TASK DETAILS
For each line in the records that contains "computer", make a copy.

Stored items

□ □ □

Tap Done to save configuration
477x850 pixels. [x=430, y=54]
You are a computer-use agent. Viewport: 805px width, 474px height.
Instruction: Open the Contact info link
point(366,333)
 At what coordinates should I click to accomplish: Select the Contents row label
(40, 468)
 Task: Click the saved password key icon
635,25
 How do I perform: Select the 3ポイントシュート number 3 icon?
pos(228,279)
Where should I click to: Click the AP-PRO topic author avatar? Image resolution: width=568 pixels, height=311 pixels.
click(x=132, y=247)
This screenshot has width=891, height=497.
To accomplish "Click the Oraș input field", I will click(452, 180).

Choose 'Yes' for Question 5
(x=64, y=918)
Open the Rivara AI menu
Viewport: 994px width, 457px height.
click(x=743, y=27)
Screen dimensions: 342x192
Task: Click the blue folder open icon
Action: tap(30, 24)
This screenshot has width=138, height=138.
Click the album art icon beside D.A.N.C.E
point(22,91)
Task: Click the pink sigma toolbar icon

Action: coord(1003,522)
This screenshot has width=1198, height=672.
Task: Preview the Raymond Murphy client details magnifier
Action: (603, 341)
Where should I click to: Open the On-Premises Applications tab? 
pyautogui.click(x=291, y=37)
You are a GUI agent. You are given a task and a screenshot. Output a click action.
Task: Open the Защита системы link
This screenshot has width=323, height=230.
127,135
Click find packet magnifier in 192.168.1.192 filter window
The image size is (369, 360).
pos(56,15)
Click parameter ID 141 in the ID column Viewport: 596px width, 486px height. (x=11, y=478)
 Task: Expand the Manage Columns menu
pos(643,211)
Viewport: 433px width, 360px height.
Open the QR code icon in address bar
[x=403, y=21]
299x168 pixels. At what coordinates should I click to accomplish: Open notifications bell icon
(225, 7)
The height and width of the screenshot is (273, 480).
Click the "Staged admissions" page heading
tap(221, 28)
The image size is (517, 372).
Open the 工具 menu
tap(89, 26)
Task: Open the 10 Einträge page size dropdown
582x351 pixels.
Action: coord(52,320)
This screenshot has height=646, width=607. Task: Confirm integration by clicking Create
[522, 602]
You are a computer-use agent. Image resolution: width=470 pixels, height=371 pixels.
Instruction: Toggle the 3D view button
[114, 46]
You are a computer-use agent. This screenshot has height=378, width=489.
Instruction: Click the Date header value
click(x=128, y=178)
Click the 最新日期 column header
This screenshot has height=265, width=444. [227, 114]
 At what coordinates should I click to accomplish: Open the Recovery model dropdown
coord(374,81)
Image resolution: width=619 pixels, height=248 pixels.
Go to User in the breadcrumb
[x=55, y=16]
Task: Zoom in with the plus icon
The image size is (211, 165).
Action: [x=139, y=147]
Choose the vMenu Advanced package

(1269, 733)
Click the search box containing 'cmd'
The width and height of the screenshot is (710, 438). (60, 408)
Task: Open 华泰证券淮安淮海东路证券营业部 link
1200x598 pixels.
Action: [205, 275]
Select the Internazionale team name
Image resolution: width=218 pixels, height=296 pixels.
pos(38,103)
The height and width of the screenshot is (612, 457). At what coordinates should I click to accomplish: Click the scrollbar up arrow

□ □ □

RESPONSE BOX
You are a computer-use agent. Viewport: 805px width, 474px height.
You are a computer-use agent. Image resolution: width=470 pixels, height=371 pixels.
You are a computer-use agent. This screenshot has height=378, width=489.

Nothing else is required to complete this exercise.